Number of unique authors in the high confidence deterministic and fuzzy matches: 7
alanus de insulis
beze theodore de 15191605
de vio tommaso 14691534
muller lucian 18361898
schoen henricus
suarez francisco 15481617
terence


## What can be learned about the model's performance?

In [249]:
# How many rows have a 1.0 distilbert_author_score?
perfect_inferences = output_df[output_df['distilbert_author_score'] >= 0.999957]
print(f"Number of rows with a near perfect distilbert_author_score: {len(perfect_inferences)}")

Number of rows with a near perfect distilbert_author_score: 3876


In [251]:
# How many unique authors are in the perfect_inferences dataframe?
unique_perfect_inferences = perfect_inferences['normalized_author'].nunique()
print(f"Number of unique authors in the perfect_inferences dataframe: {unique_perfect_inferences}")

Number of unique authors in the perfect_inferences dataframe: 623


## Conclusions

Overall, the model performs better than the deterministic and probabilistic algorithms, but there is room for improvement.

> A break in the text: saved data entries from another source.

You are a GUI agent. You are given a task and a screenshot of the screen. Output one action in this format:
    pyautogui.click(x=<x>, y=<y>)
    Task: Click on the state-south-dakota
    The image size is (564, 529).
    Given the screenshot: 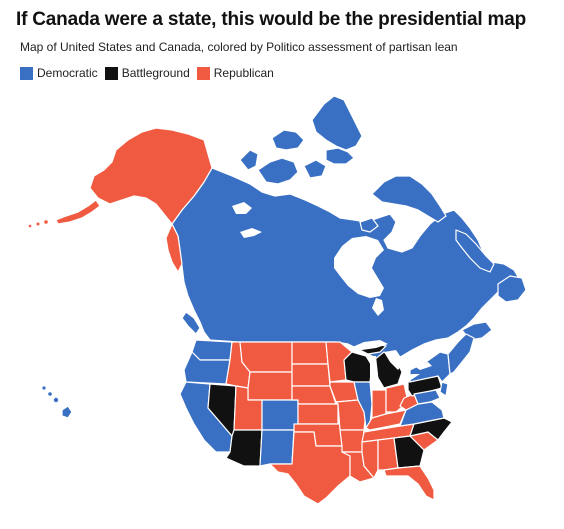 What is the action you would take?
    pyautogui.click(x=311, y=375)
    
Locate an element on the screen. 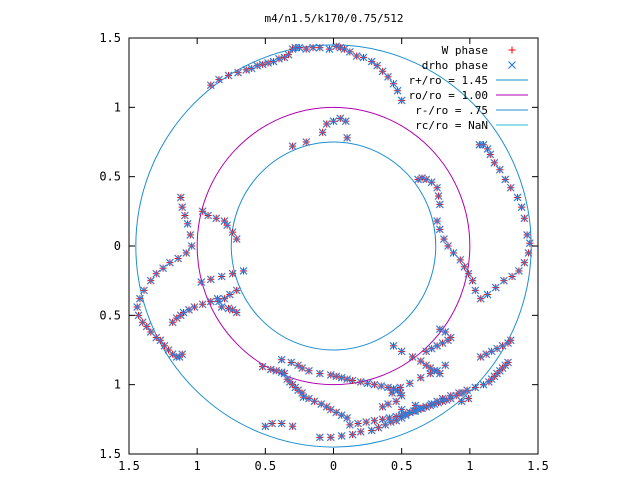 This screenshot has width=640, height=480. legend-entry-3: ro/ro = 1.00 is located at coordinates (468, 96).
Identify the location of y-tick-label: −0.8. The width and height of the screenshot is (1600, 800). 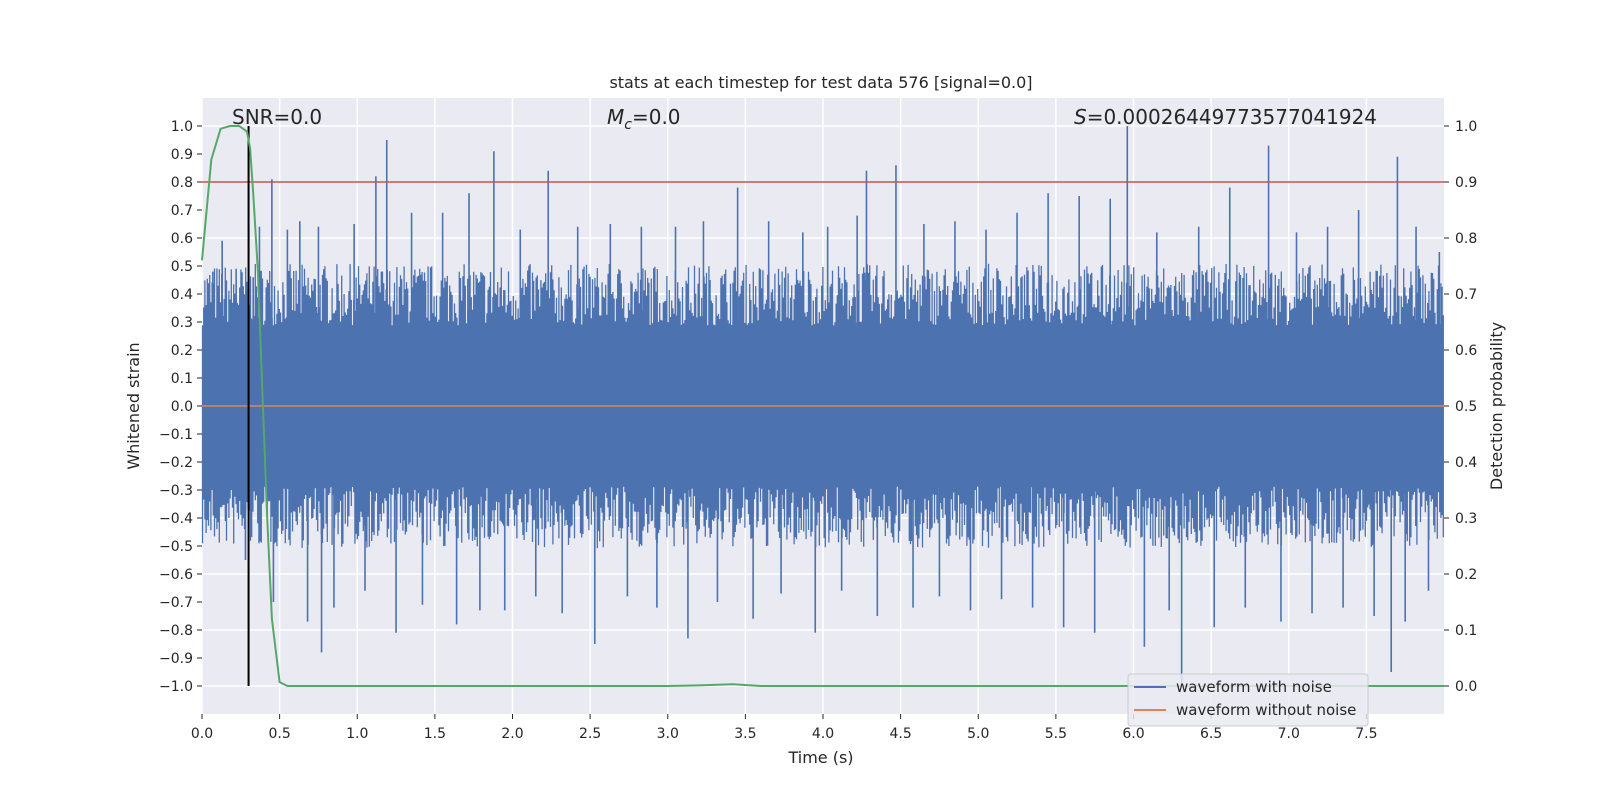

Where the deterministic and probabilistic algorithms have high confidence but the model's confidence is less than 0.9, there were 31 records.

There were seven actually unique authors among those 31 records:

- Alanus de Insulis
- Bèze, Théodore de, 1519-1605
- De Vío, Tommaso, 1469-1534
- Müller, Lucian, 1836-1898.
- Schoen, Henricus.
- Suarez, Francisco, 1548-1617,
- Terence

If I augment the rows for these authors in the training data, it is likely that the model will match these, too. It really should have matched "Terence". That's … odd.